____ Materials provided

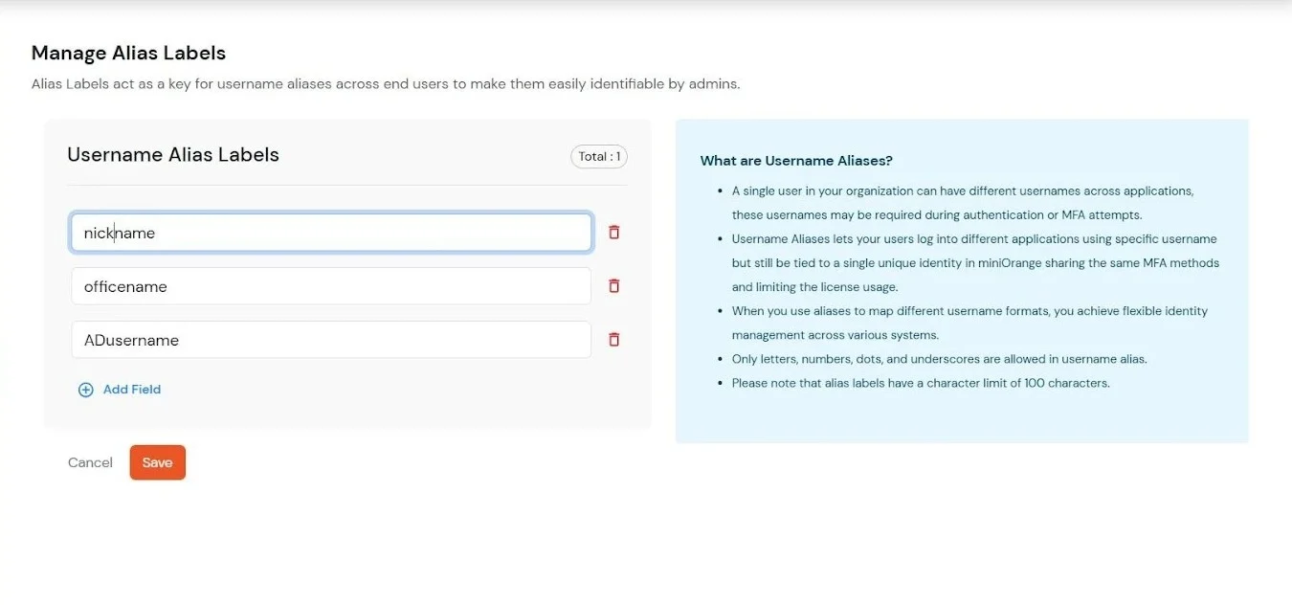
Task: Click inside the officename text box
Action: [330, 285]
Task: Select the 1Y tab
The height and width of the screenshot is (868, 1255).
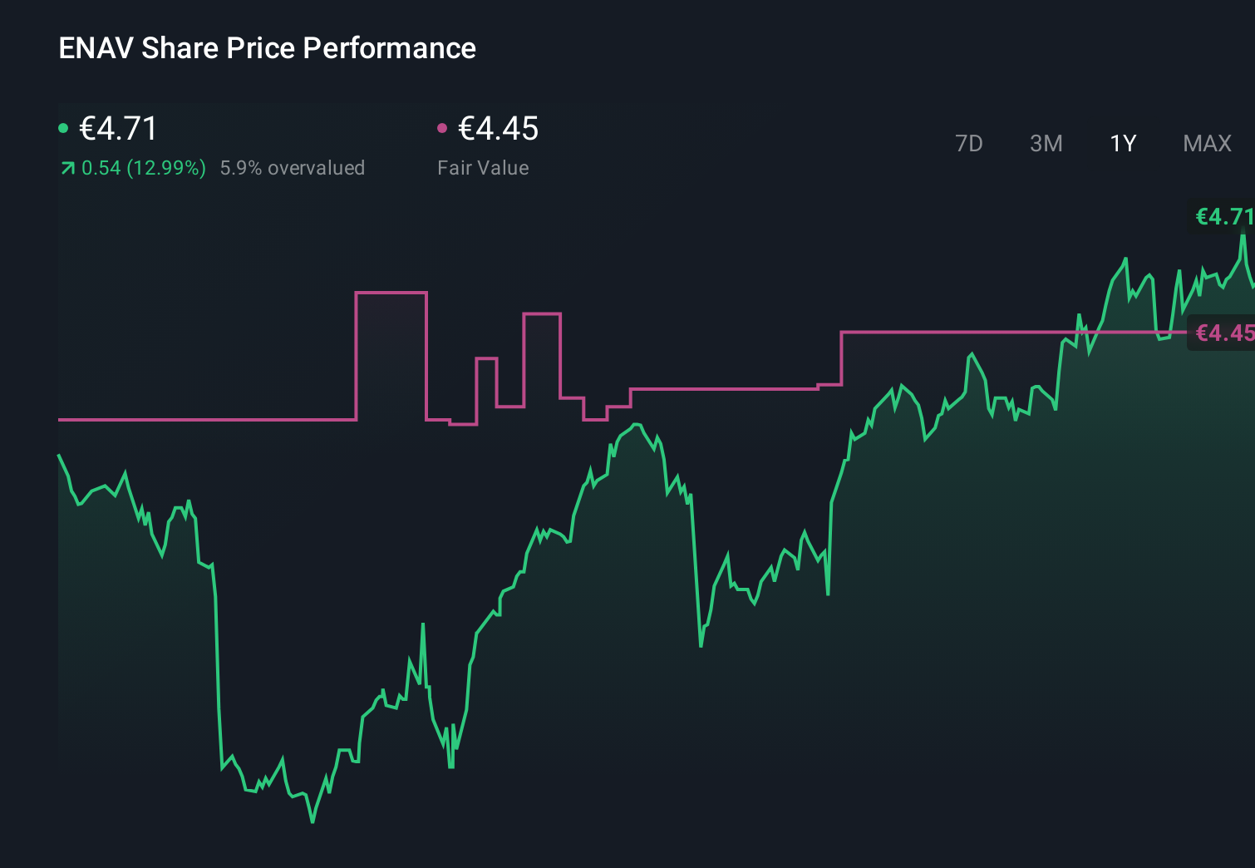Action: coord(1122,143)
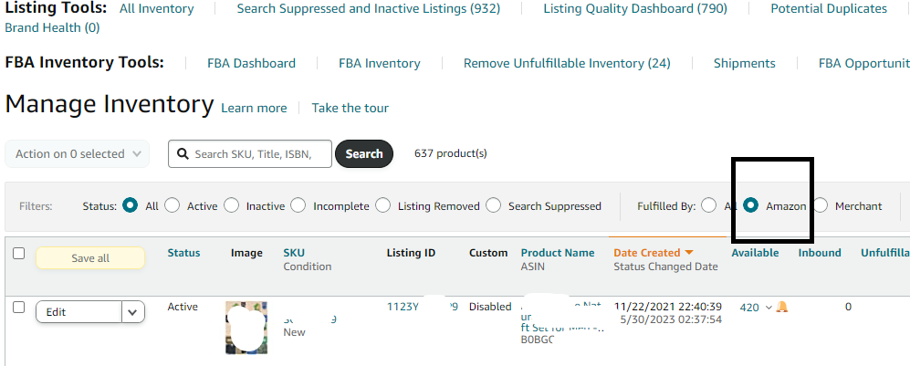
Task: Choose the Merchant fulfilled-by option
Action: 821,205
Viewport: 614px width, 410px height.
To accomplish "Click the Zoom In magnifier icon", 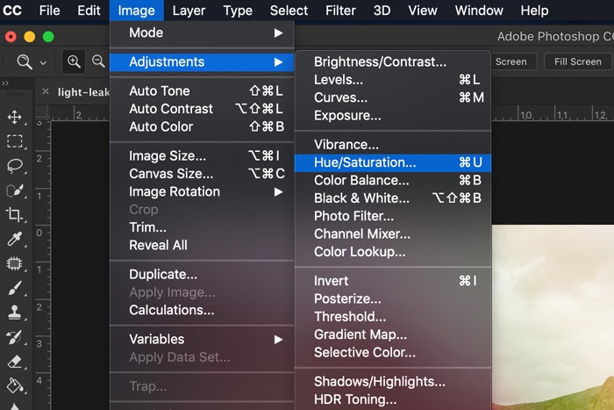I will pos(75,61).
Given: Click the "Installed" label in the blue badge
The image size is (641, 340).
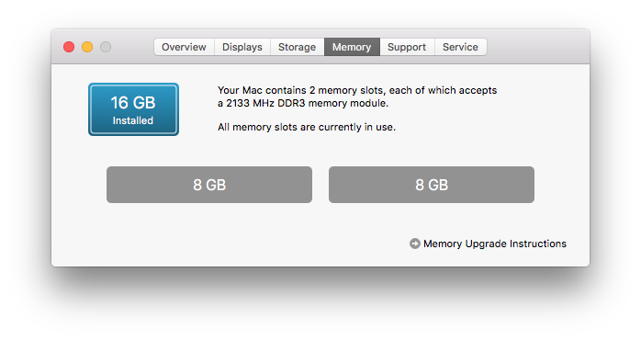Looking at the screenshot, I should pos(133,120).
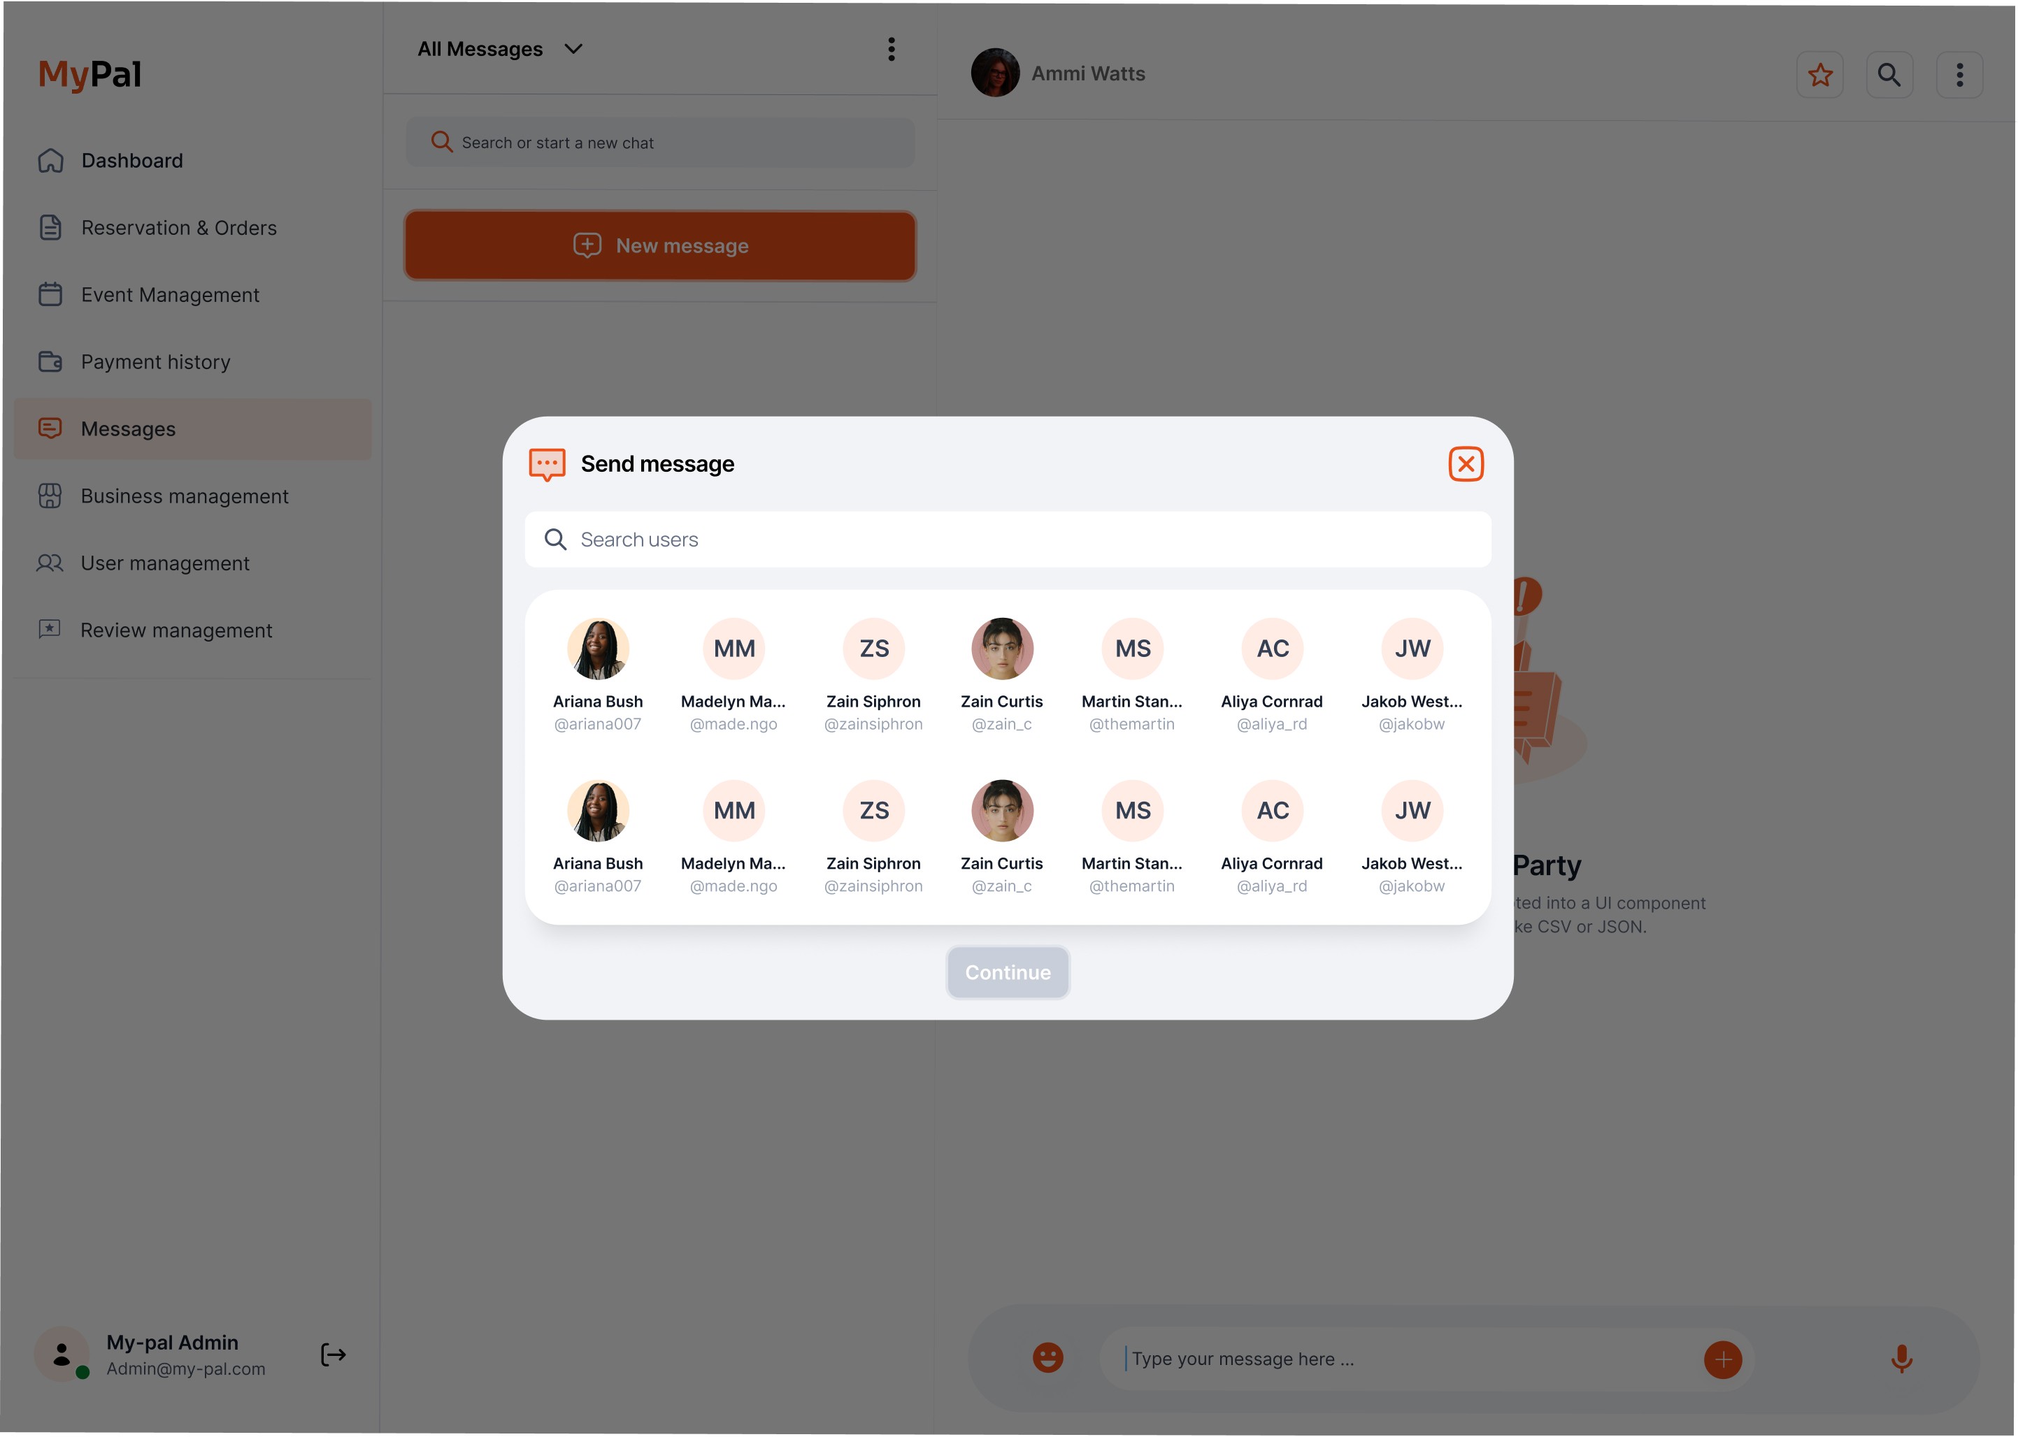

________

Exercise brief → All that is wanted is an exact copy of the lines from the line bearing "Given: Click the" through the final line of the entries, including both ends but no pictures.

Solution for this exercise →
Given: Click the "Installed" label in the blue badge
The image size is (641, 340).
Looking at the screenshot, I should pos(133,120).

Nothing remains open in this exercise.